To avoid paying a bar bill, Red and Uncle Sam hit the road, like Ellie Andrews and Peter Warne in It Happened One Night (1934). In the course of their odyssey, there is a stopover at a cornfield (compare the haystack in It Happened One Night) and a genial kidnapping that provides them with a trailer (see the motor court in It Happened One Night). The couple arrive in Washington, DC, in time for May Day and the agitator’s rabble-rousing speech about the need to replace the old order with an import from abroad (country unspecified). Uncle Sam counters with his own speech, addressing everyone as “comrade.” His intentionally provocative offer to tear down the American flag leads to a melee. Capitalism has triumphed, the student radical is deported, and Red and Uncle Sam spend their honeymoon in the trailer, a more intimate space than the motor court to which Ellie and Peter return at the end of It Happened One Night.

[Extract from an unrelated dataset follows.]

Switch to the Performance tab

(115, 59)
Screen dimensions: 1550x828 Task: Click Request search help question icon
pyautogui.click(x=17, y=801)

Soak the Rich (1936) took a more satiric approach to college radicalism, much sharper than Red Salute, as one might expect from the screenwriting team of Ben Hecht and Charles MacArthur. Soak the Rich anticipated James Thurber and Elliott Nugent’s play, The Male Animal, filmed in 1942, in which a college professor champions academic freedom at a conservative institution from which instructors suspected of being communists have been fired. In Soak the Rich, a professor’s endorsement of a “soak the rich” program—inspired by the 1935 Revenue Act known as the “soak the rich” tax, which imposed a higher income tax on anyone making over $5 million—galvanizes a campus. Capitalism is victorious, although the writers’ sympathies seemed to lie with the supporters of the tax, depicted as youths finding their way into adulthood. Anyone expecting a tidy resolution was disappointed. Student radicals often grow up to become capitalists, and then all’s right with the world—but only in the movies. In 1936, seven million Americans were still out of work. The rich—particularly the “rich rich,” as F. Scott Fitzgerald characterized them—experienced a slight drizzle, while dust storms continued to plague Oklahoma, civil war erupted in Spain, and Hitler remilitarized the Rhineland, breaking the Treaty of Versailles. The world was three years away from war, having been given a prevue of coming attractions in Spain, where civil war was being waged. The Loyalists, abetted by the Soviet Union, hoped to establish a republican form of government more socialist than democratic, while the Nationalists, aided by Nazi Germany and fascist Italy, were determined to keep the country under the control of the military and the church, so Spain could become a malleable ally. The Nationalist victory in 1939 did not augur well for the western democracies, particularly after Hitler invaded Poland in September of that year.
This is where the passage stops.